I am working in a windows-only working environment with developers using all kinds of tools to edit their files. We are using .git
along with the atlassian stack to version our code. I like almost all of it.
I have just recently finished fighting a long and hard fight to wrap my head around how and why git interprets line endings and what core.autocrlf
does. We've decided to use core.autocrlf true
and all is almost well.
I would LOVE to know how to change this behavior of git status
:
- I have a file with
CRLF
line endings. I change the line endings to
LF
$ git status On branch somebranch Changes not staged for commit: (use "git add <file>..." to update what will be committed) (use "git checkout -- <file>..." to discard changes in working directory) modified: Src/the_file_i_changed_to_LF.js
But then...
$ git commit -a warning: LF will be replaced by CRLF in Src/the_file_i_changed_to_LF.js. The file will have its original line endings in your working directory. On branch somebranch nothing to commit, working directory clean
To this one:
- I have a file with
CRLF
line endings.

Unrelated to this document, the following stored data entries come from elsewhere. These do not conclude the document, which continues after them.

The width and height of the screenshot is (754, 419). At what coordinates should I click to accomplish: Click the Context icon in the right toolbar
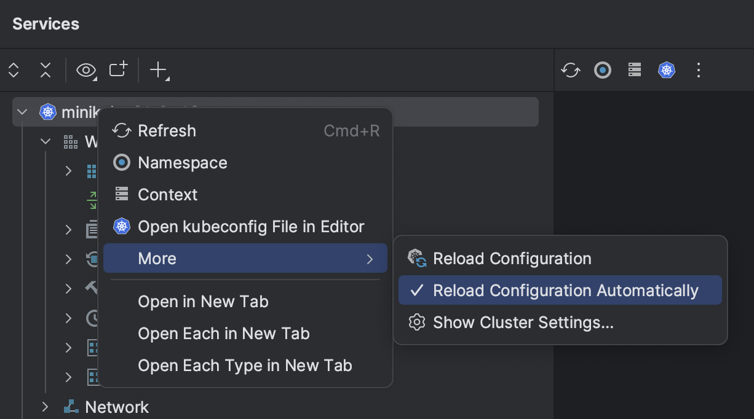[634, 70]
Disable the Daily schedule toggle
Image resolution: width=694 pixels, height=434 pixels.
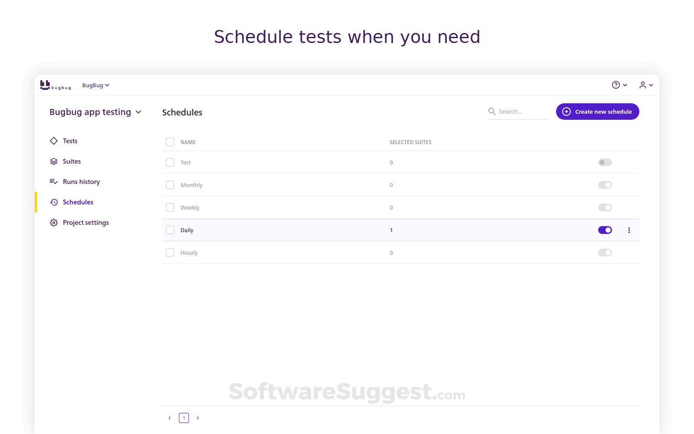coord(605,230)
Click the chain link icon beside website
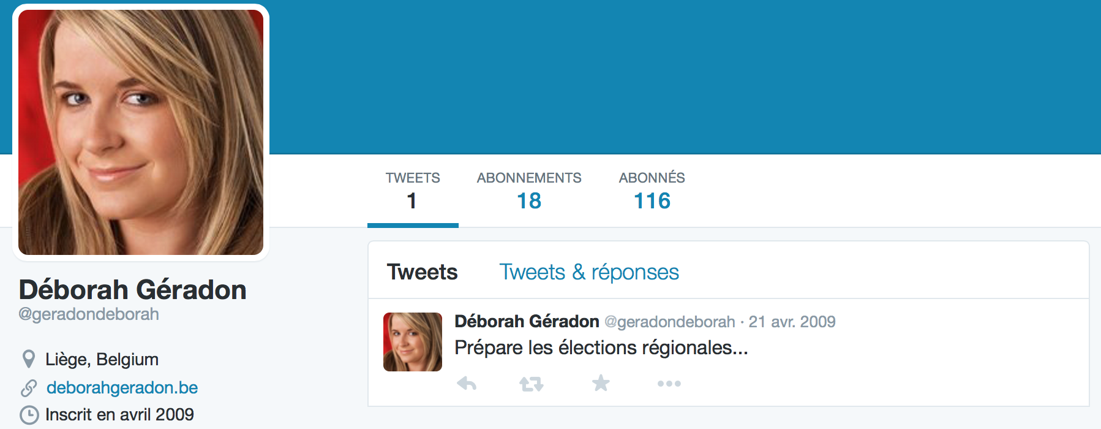Viewport: 1101px width, 429px height. [29, 387]
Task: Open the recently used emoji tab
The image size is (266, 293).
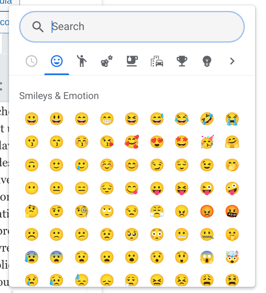Action: coord(31,61)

I change the line endings to
LF
$ git status On branch somebranch nothing to commit, working directory clean
- which makes sense since nothing will get committed anyway.
Is this possible?
I believe the possible duplicate does not hold the answer I am looking for. I would like to emphasize that I do (think I) know what my setting core.autocrlf true
does and want to keep it that way. What I'm interested in is either not detecting changes in git status
which will not be committed anyway, or understanding why this is not possible.